### EXERCISE DETAILS:
Extract every line from the rows below that contains the word "Policy".

Stored entries:
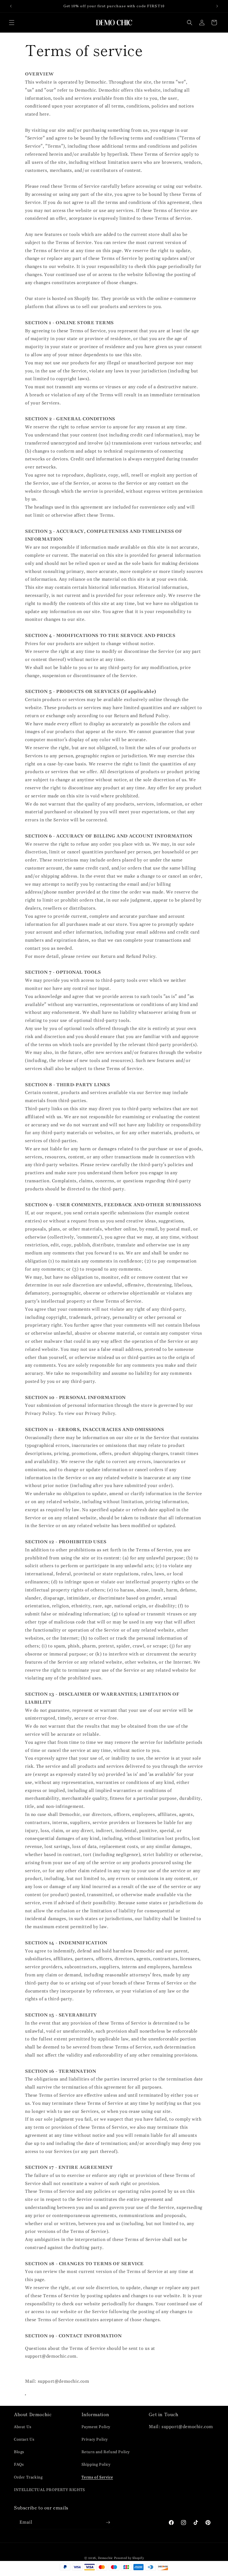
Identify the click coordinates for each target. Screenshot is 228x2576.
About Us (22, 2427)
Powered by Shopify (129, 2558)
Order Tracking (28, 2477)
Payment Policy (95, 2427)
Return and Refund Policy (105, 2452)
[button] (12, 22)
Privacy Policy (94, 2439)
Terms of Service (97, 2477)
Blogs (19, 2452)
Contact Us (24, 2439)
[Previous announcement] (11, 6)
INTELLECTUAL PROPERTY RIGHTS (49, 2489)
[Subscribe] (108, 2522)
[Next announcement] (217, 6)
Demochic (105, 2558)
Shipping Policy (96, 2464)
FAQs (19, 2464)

### THE COMPLETED TASK:
Payment Policy (95, 2427)
Return and Refund Policy (105, 2452)
Privacy Policy (94, 2439)
Shipping Policy (96, 2464)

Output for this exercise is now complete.